The liquefaction means 3 includes means for contacting vapor, provided by the conduit 4 from the conduit 2, with liquid, preferably liquid from the chamber 18, to effect liquefaction of the vapor. The liquid will generally be the same filling liquid from which the vapors evolved. Any suitable contact means can be provided and, as shown, same includes a venturi 25 having a liquid dispersion nozzle 26 opening thereinto. The venturi 25 is part of a neck or conduit 28 which connects the conduit 4 to the chamber 18. The nozzle 26 is connected to a source of liquid and, as shown, a conduit 29 is connected to a lower portion of the chamber 18 by a discharge conduit 30. A pump 31 is connected to the conduit 30 and the conduit 29 to circulate liquid from the chamber 18 to and through the nozzle 26. Preferably, the nozzle 26 is directed to effect cocurrent flow of the liquid dispensed therethrough and the vapor flowing through the venturi 25 and preferably is of a type of atomize or otherwise disperse the liquid as same is discharged. The chamber 18 is adapted to contain liquid, as described above, which is substantially the same liquid as stored in the tank 5 and which is cooled by the refrigeration unit 20 and cooling coil 21 whereby the chilled liquid effects cooling of the vapor flowing through the venturi 25 and most or all of the hydrocarbons in the vapor are liquefied by condensation and/or absorption.
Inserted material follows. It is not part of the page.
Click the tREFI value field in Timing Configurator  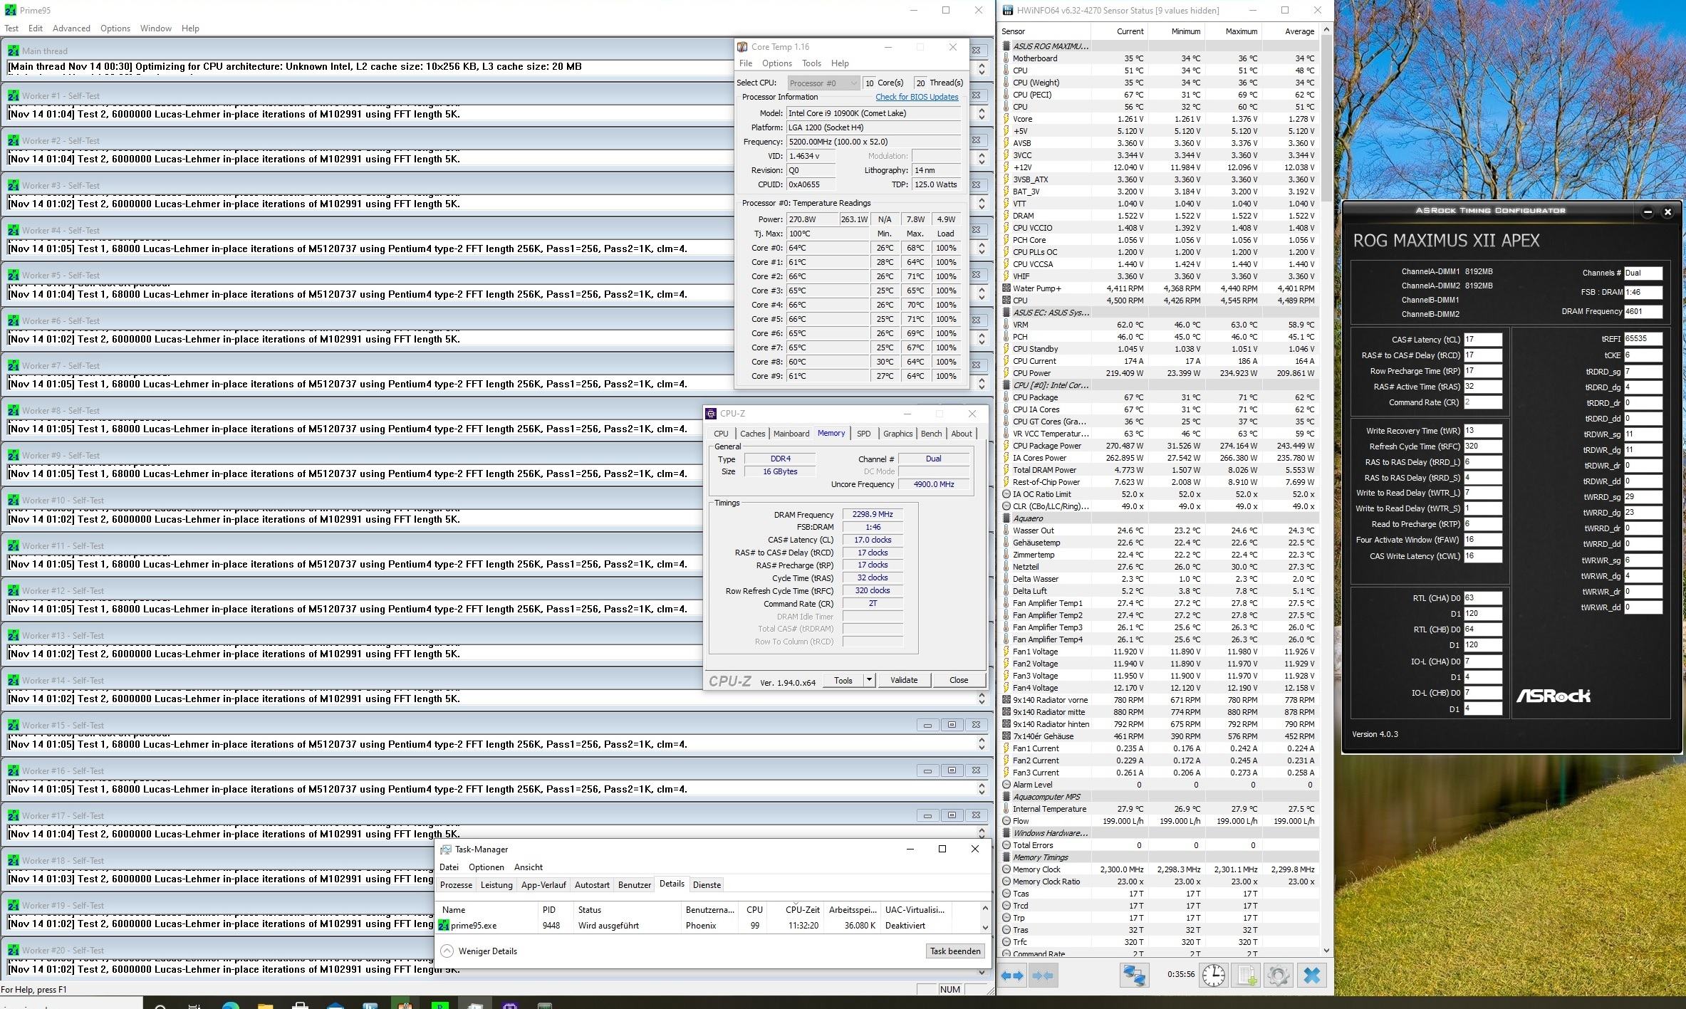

The means 7 is operable to control the amount of chilled liquid passing through the venturi and hence to control the amount of vapor which is drawn through the venturi 25 and the amount of vapor which returns to the storage tank 5 via the conduit 2. Any suitable control means can be used but preferably it will operate on pressure sensed in the conduit 4. In the form shown, a pressure controller 32 ensures pressure in the conduit 4 with the signal being transmitted via conductors 33. The controller 32 is operably connected to a valve 34 which is connected in a conduit 35. The conduit 35 is connected to the chamber 18 and the conduit 29 and forms a bypass for liquid flow from the conduit 29 to the chamber 18 without flowing through the nozzle 26. The valve 34 can be the on/off type as would be the controller 32 but a proportioning type valve 34 and controller 32 is preferred to regulate flow volume through the conduit 35 and thereby the flow volume through the nozzle 26 in response to pressure changes in the conduit 4. In operation of a proportioning type valve and controller, an increase in pressure in the conduit 4 will effect a reduced flow through 35 and a higher flow of liquid through the nozzle 26 to handle the increased vapor load. A decrease in pressure in the line 4 will correspondingly effect higher flow volume of vapor through the conduit 2 to the storage tank 5. Flow of vapor through the conduit 4 is induced by pressure differential between the chamber 18 and the conduit 2 which can be changed by the amount of liquid dispersed through the nozzle 26 in venturi 25 which liquefies the vapor thereby effecting a greater pressure differential and higher flow rates of vapor through the conduit 4.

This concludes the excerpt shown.